YOUR INSTRUCTIONS -
In how many lines of the records below does the word "click" appear? Answer with the number alone.
────────────────────
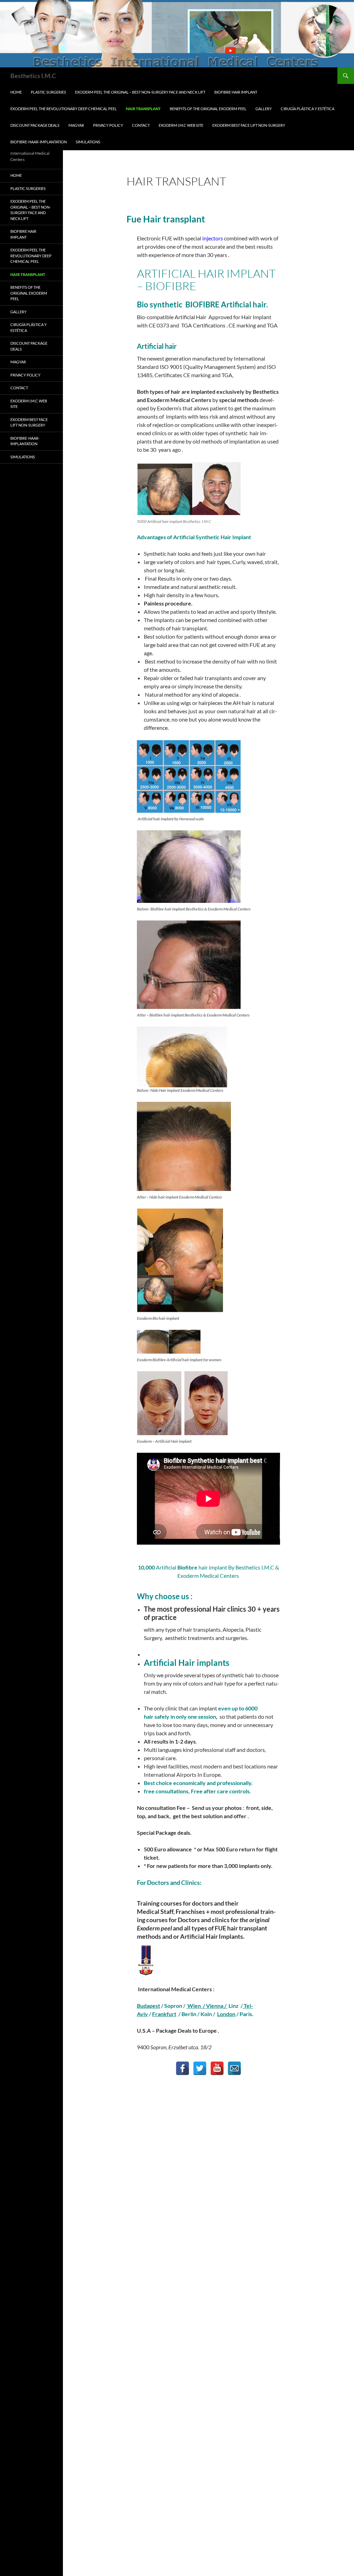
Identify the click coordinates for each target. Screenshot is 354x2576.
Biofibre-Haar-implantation (38, 142)
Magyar (76, 125)
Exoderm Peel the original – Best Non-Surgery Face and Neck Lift (140, 92)
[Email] (234, 2068)
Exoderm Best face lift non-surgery (248, 125)
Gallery (263, 108)
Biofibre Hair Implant (235, 92)
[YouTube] (217, 2068)
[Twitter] (200, 2068)
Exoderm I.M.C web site (181, 125)
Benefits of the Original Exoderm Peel (208, 108)
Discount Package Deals (34, 125)
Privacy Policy (108, 125)
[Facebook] (182, 2068)
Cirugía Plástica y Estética (307, 108)
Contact (141, 125)
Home (16, 92)
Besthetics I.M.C (33, 75)
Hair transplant (143, 108)
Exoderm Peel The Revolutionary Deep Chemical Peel (63, 108)
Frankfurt (164, 2014)
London (226, 2014)
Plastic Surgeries (48, 92)
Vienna (205, 2005)
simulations (88, 142)
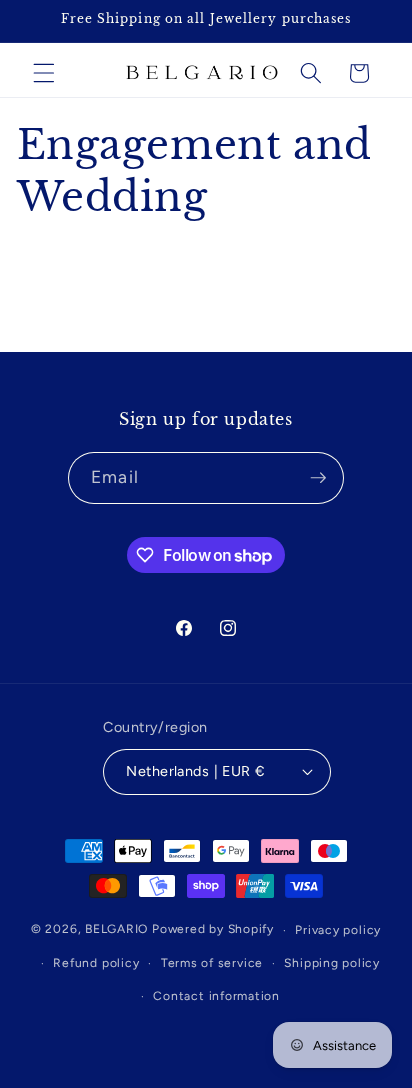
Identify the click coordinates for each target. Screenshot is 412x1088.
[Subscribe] (318, 478)
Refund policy (96, 963)
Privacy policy (338, 930)
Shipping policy (332, 963)
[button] (44, 73)
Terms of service (212, 963)
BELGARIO (116, 930)
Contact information (216, 996)
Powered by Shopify (213, 930)
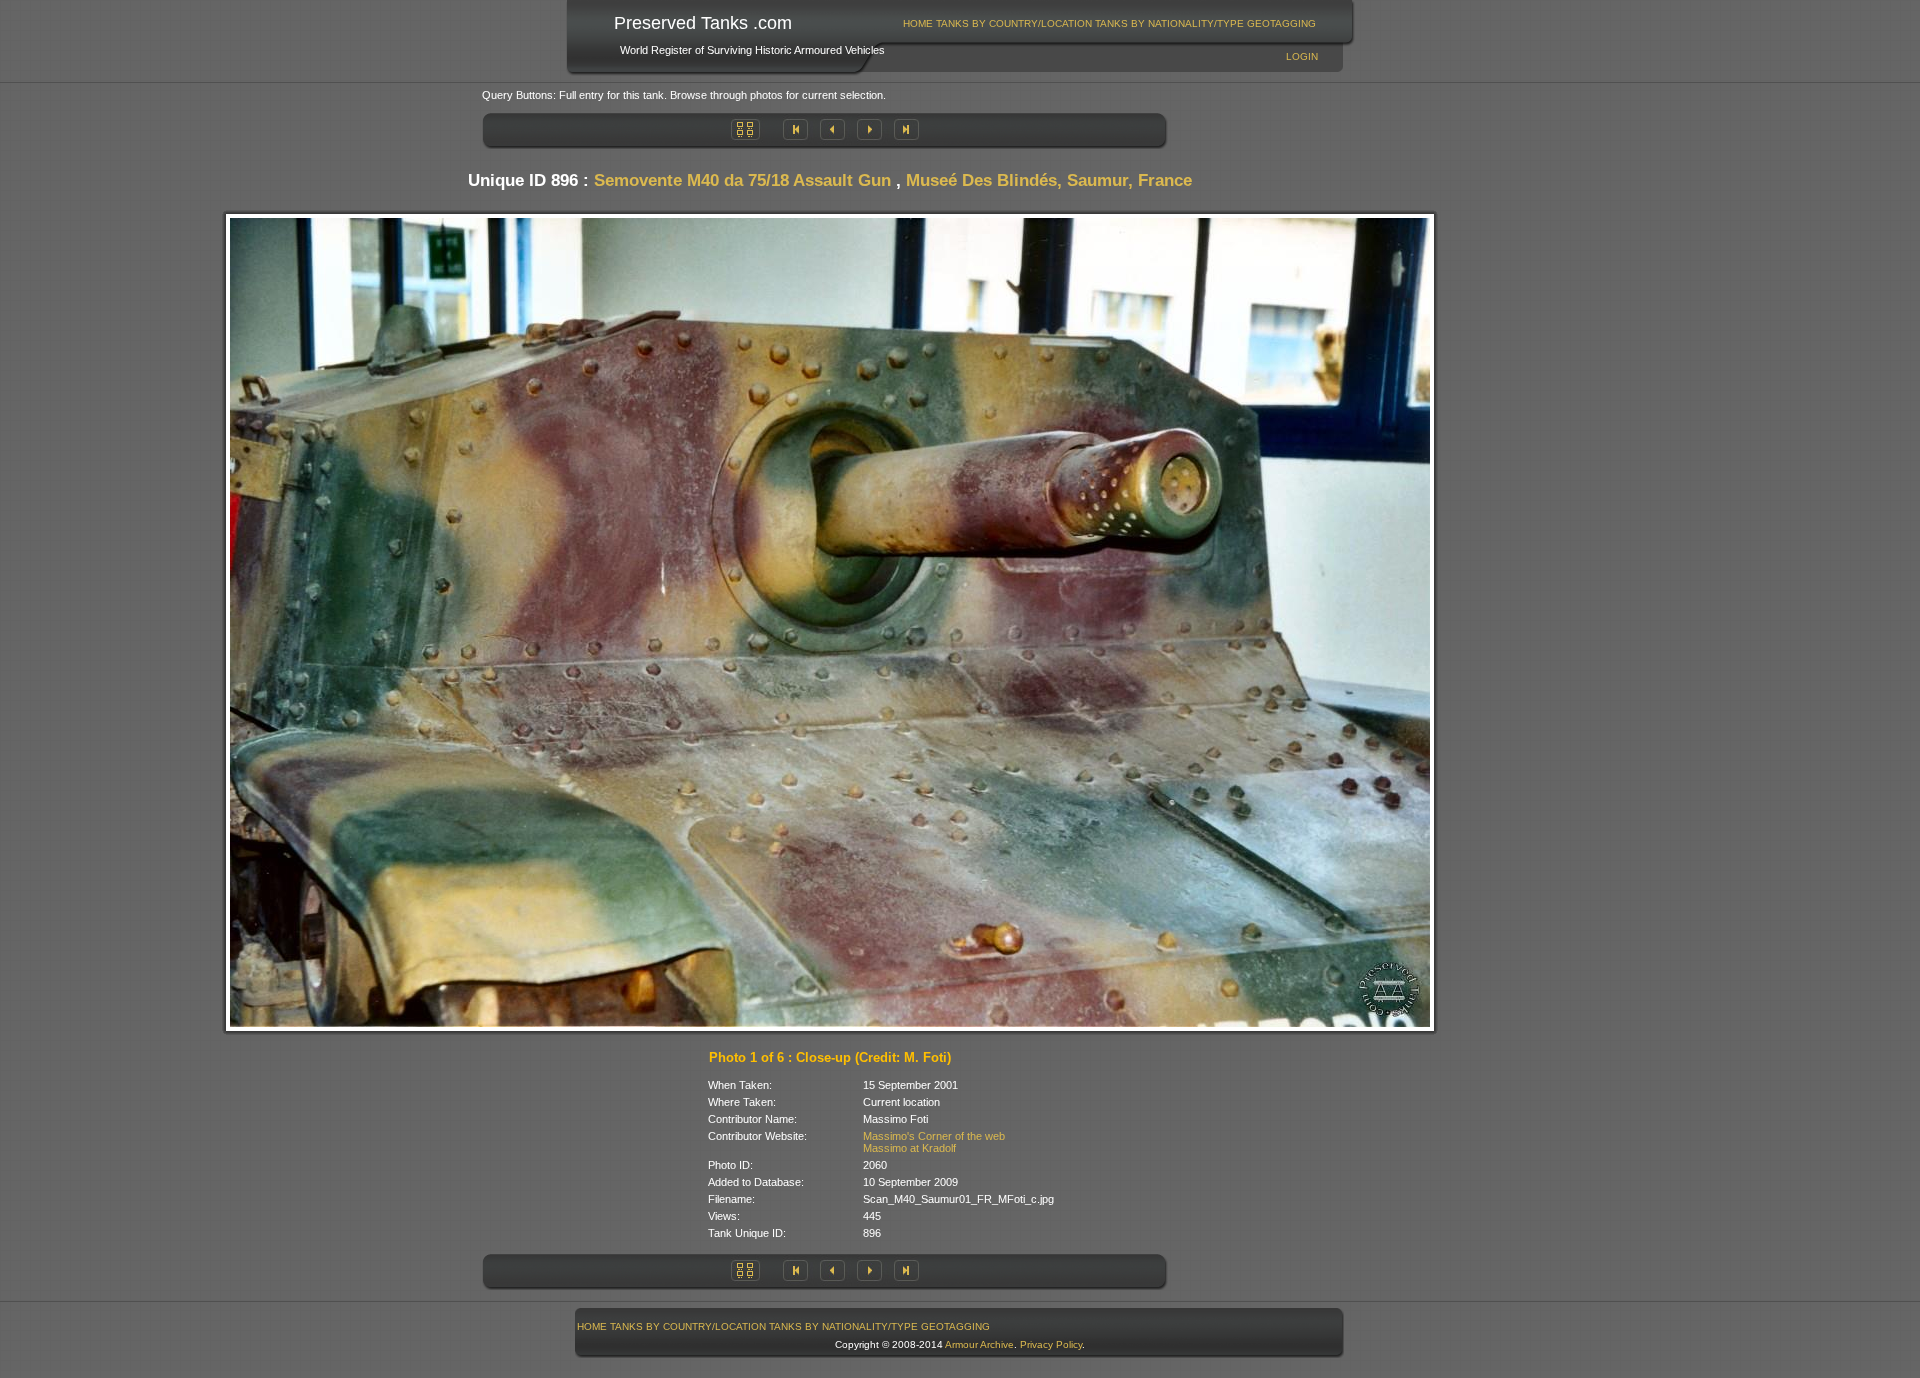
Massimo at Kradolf (909, 1148)
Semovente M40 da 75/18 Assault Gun (742, 180)
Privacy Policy (1051, 1344)
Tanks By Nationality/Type (1169, 23)
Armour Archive (979, 1344)
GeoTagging (1281, 23)
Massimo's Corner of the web (934, 1136)
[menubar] (1110, 23)
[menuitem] (918, 23)
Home (918, 23)
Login (1302, 56)
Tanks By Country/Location (1014, 23)
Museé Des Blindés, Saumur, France (1049, 180)
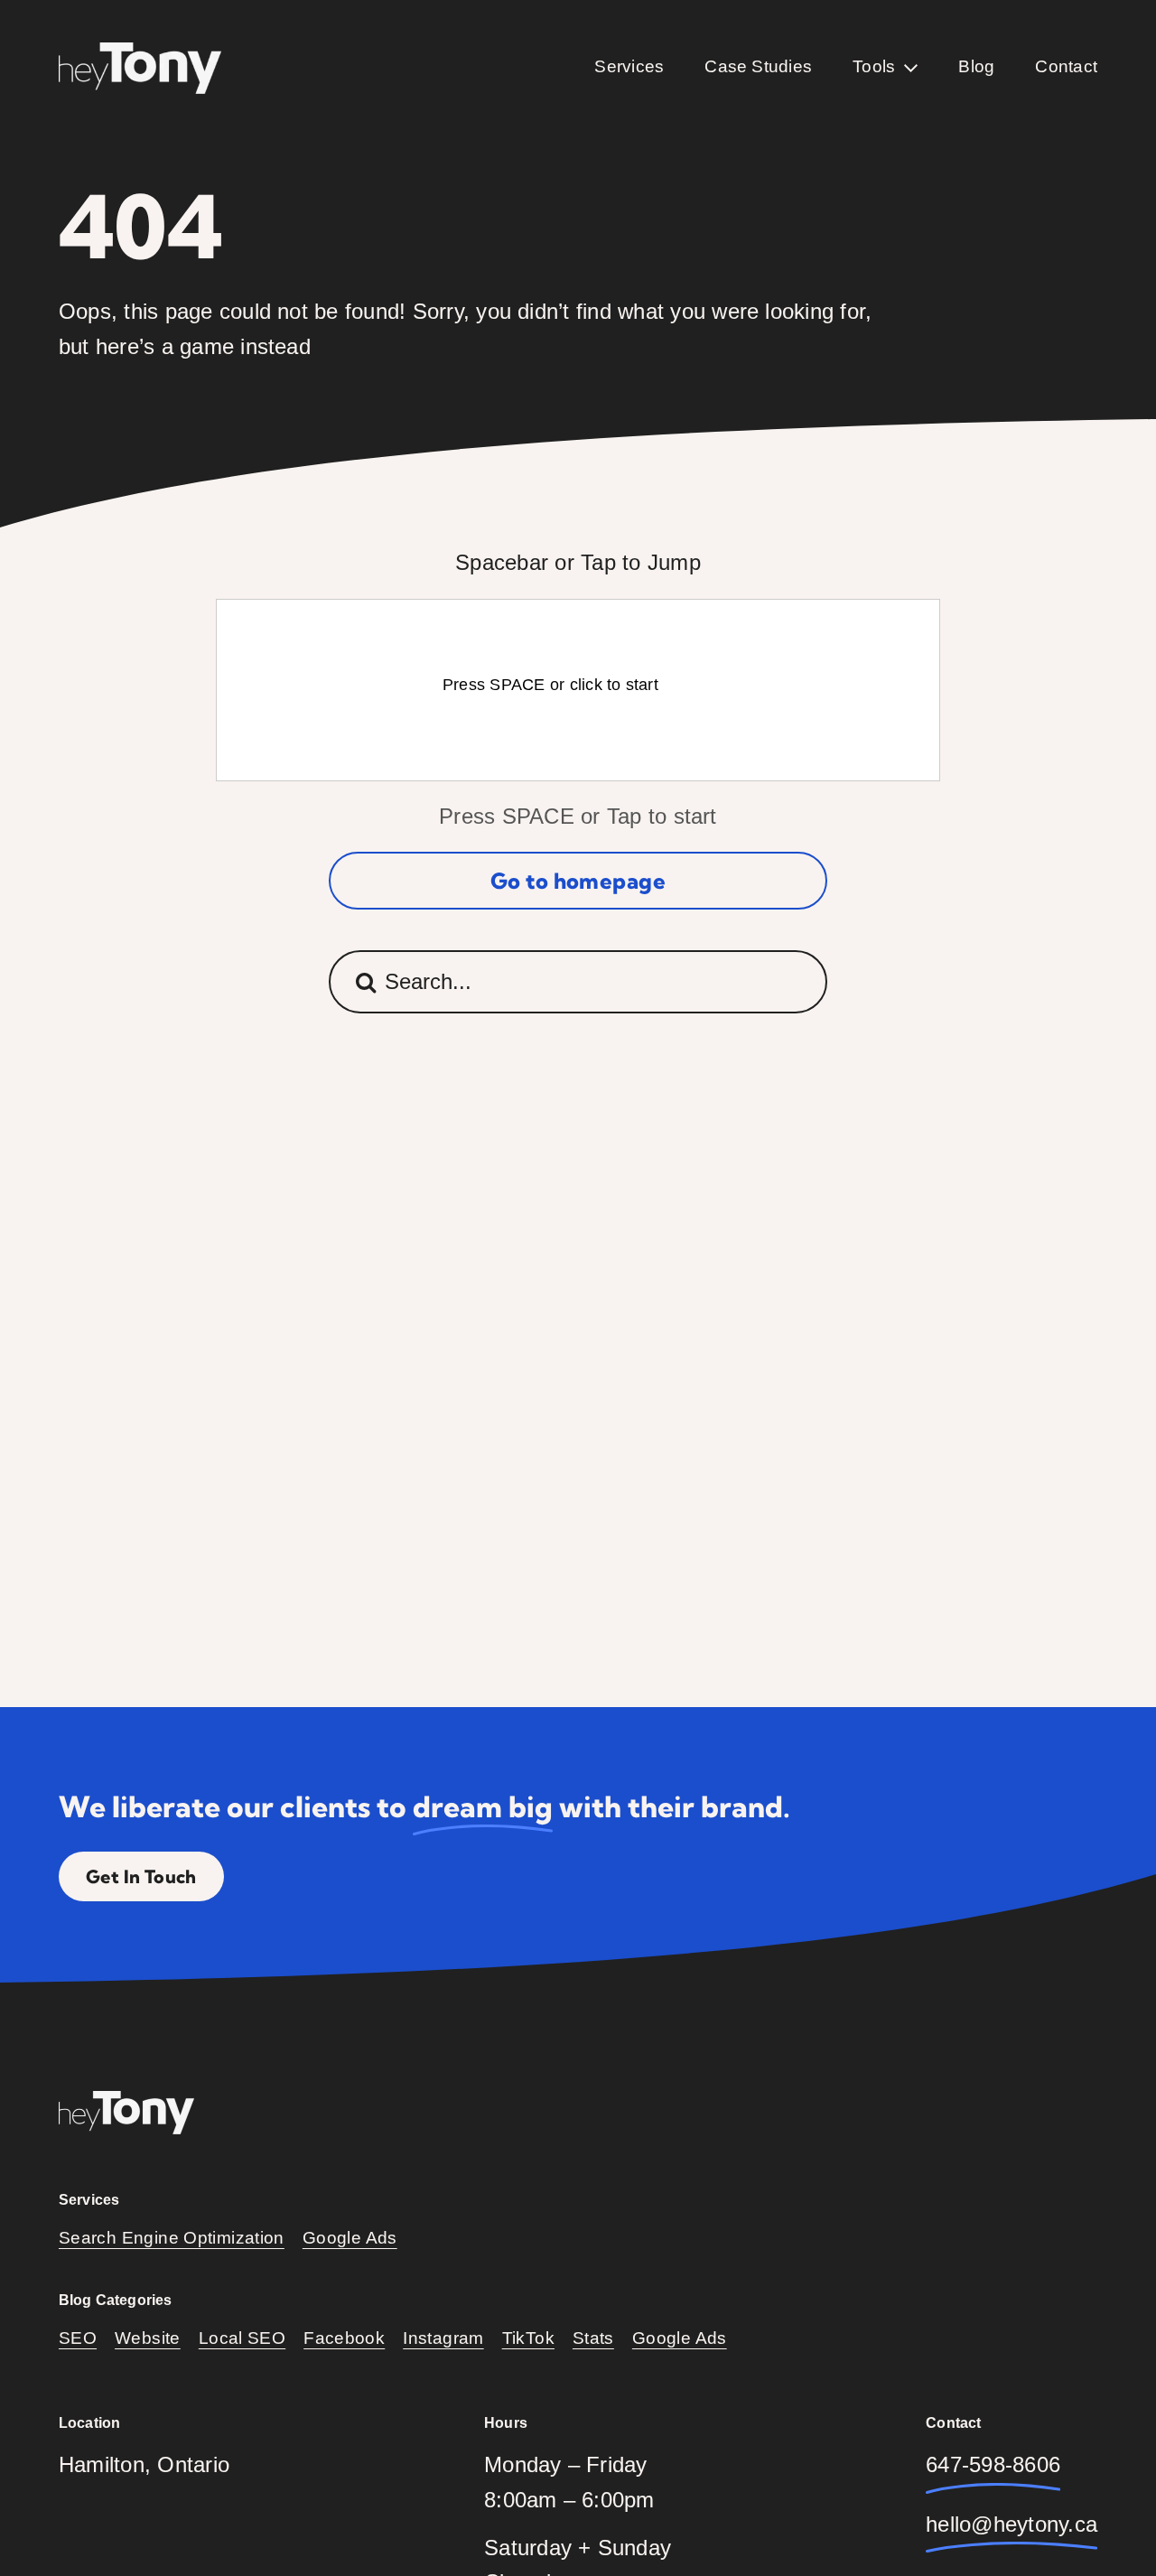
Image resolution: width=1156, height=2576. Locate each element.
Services (629, 66)
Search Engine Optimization (171, 2237)
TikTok (528, 2338)
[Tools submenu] (911, 68)
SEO (78, 2338)
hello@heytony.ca (1011, 2524)
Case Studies (758, 66)
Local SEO (242, 2338)
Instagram (443, 2338)
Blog (976, 66)
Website (148, 2338)
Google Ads (350, 2237)
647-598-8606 (993, 2464)
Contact (1066, 66)
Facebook (344, 2338)
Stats (593, 2338)
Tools (874, 66)
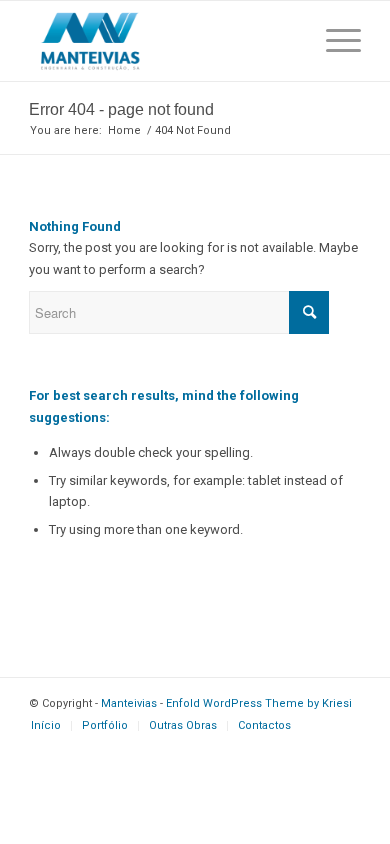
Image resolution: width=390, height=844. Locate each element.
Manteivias (129, 703)
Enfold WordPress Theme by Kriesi (259, 703)
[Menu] (333, 41)
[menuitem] (46, 726)
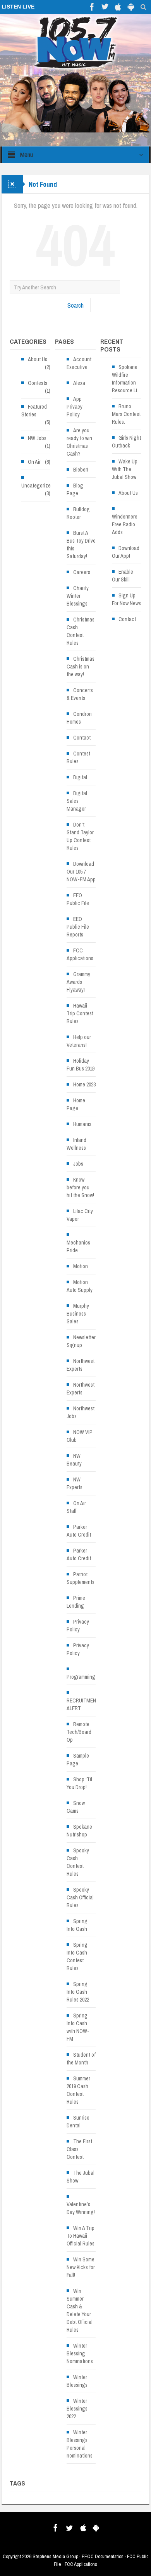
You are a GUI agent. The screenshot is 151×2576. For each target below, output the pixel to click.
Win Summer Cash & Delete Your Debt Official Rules (80, 2310)
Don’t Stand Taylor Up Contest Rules (80, 836)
────────────────────
ANSWER TO THE EXERCISE -
3